─── Record set

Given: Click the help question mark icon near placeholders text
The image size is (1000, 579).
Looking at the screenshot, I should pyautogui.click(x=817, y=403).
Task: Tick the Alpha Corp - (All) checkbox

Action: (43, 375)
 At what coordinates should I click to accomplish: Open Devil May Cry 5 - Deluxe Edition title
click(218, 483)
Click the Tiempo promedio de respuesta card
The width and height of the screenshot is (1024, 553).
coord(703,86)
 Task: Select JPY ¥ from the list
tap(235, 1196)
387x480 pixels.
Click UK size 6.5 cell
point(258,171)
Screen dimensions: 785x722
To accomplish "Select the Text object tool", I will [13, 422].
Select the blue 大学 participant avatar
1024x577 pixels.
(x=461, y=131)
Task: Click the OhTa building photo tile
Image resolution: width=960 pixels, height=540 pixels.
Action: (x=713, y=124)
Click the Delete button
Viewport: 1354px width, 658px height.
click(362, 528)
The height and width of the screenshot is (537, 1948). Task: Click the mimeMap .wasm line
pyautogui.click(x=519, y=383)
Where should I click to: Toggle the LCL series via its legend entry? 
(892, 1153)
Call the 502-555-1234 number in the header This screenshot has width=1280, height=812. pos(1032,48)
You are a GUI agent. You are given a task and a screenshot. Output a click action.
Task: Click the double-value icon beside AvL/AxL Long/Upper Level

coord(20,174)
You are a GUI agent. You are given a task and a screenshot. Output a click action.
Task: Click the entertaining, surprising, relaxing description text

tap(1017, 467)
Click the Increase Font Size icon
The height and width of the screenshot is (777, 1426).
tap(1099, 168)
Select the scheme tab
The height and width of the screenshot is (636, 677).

──────

- Aim of the task -
So that no detail is lost, give every line of the data again exactly.

- Result below -
Given: Click the help question mark icon near placeholders text
The image size is (1000, 579).
Looking at the screenshot, I should pyautogui.click(x=817, y=403).
Task: Tick the Alpha Corp - (All) checkbox

Action: (43, 375)
 At what coordinates should I click to accomplish: Open Devil May Cry 5 - Deluxe Edition title
click(218, 483)
Click the Tiempo promedio de respuesta card
The width and height of the screenshot is (1024, 553).
coord(703,86)
 Task: Select JPY ¥ from the list
tap(235, 1196)
387x480 pixels.
Click UK size 6.5 cell
point(258,171)
Screen dimensions: 785x722
To accomplish "Select the Text object tool", I will [13, 422].
Select the blue 大学 participant avatar
1024x577 pixels.
(x=461, y=131)
Task: Click the OhTa building photo tile
Image resolution: width=960 pixels, height=540 pixels.
Action: (x=713, y=124)
Click the Delete button
Viewport: 1354px width, 658px height.
click(362, 528)
The height and width of the screenshot is (537, 1948). Task: Click the mimeMap .wasm line
pyautogui.click(x=519, y=383)
Where should I click to: Toggle the LCL series via its legend entry? 
(892, 1153)
Call the 502-555-1234 number in the header This screenshot has width=1280, height=812. pos(1032,48)
You are a GUI agent. You are given a task and a screenshot. Output a click action.
Task: Click the double-value icon beside AvL/AxL Long/Upper Level

coord(20,174)
You are a GUI agent. You are given a task and a screenshot. Output a click action.
Task: Click the entertaining, surprising, relaxing description text

tap(1017, 467)
Click the Increase Font Size icon
The height and width of the screenshot is (777, 1426).
tap(1099, 168)
Select the scheme tab
The height and width of the screenshot is (636, 677).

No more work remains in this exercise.